White v. Lawrence, 33 N.C. App. 631 (1977)

July 6, 1977 · North Carolina Court of Appeals · No. 762SC915
33 N.C. App. 631

J. C. WHITE, Guardian for Lucille R. White, Incompetent v. JOHNNY L. LAWRENCE and wife, ERMA D. LAWRENCE

No. 762SC915

(Filed 6 July 1977)

Criminal Law §§ 155.1, 161.3— failure to comply with appellate rules of procedure — appeal dismissed

Defendants’ appeal is dismissed for failure to comply with App. R. 12(a) requiring that the record on appeal be filed within 10 days after certification and App. R. 28(b) (3) requiring that, following each question presented in the brief, reference to the assignments of error and exceptions pertinent to the questions should be made.

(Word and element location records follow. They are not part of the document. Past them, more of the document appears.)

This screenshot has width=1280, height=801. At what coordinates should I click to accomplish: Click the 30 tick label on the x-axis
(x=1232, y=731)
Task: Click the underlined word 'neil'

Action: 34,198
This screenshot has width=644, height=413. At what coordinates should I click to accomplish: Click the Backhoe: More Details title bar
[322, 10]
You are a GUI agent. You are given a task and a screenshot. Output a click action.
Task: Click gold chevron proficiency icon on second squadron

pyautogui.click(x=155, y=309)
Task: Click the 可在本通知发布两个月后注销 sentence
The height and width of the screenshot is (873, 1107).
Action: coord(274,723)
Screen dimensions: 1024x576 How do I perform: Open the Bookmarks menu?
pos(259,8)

Appeal by defendants from Webb, Judge. Judgment entered 15 June 1976 in Superior Court, Martin County. Heard in the Court of Appeals 7 June 1977.

This is an action to set aside a deed from Lucille White to defendants for a house and lot. The deed was dated 11 April 1975 and acknowledged by Lucille White on 28 April 1975. The complaint alleged that Lucille White was not mentally competent to execute a deed.

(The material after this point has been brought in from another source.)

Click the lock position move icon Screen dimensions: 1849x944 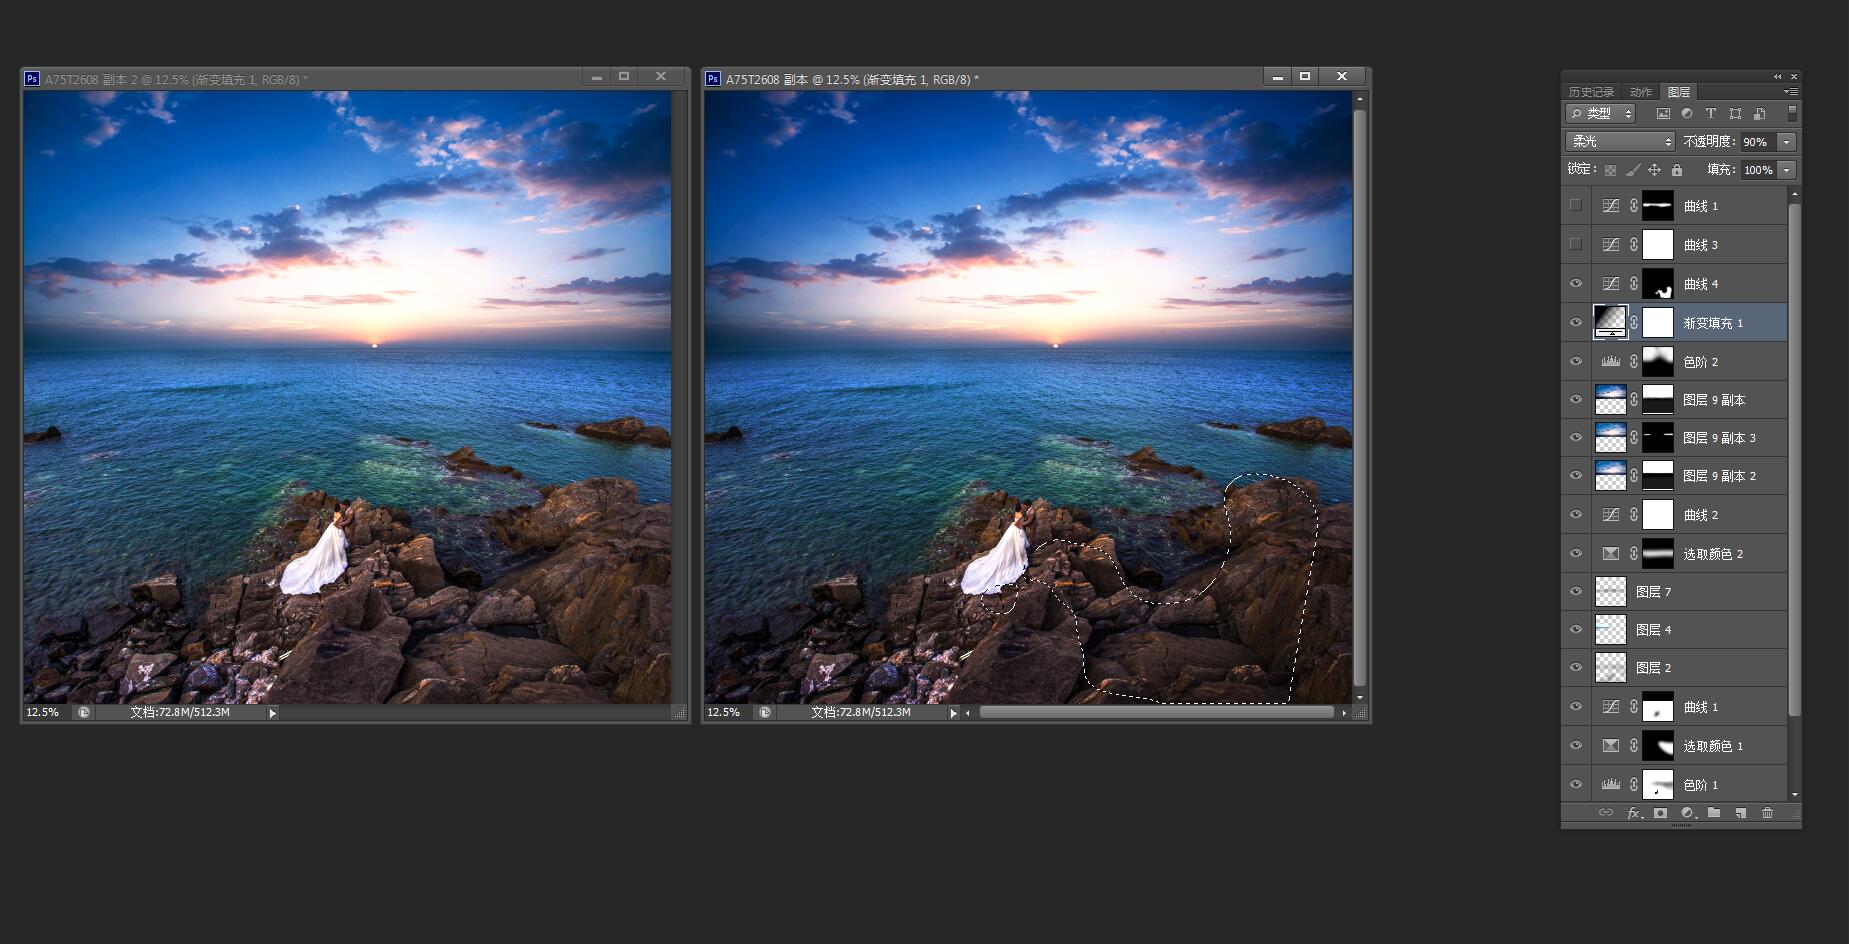coord(1654,170)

Plaintiff offered evidence tending to show the following: Lucille White was suffering from arteriosclerosis. She suffered a stroke in November 1971 and from that time her memory and coherence deteriorated. She was frequently hospitalized during 1974 and 1975. She was in the hospital from 4 April 1975 until she was discharged on 11 April 1975, the date of the deed in question. The deéd in question was not prepared by the attorney who regularly handled her legal affairs. Lucille White was declared mentally incompetent on 23 May 1975 and plaintiff, her son, was appointed guardian for her.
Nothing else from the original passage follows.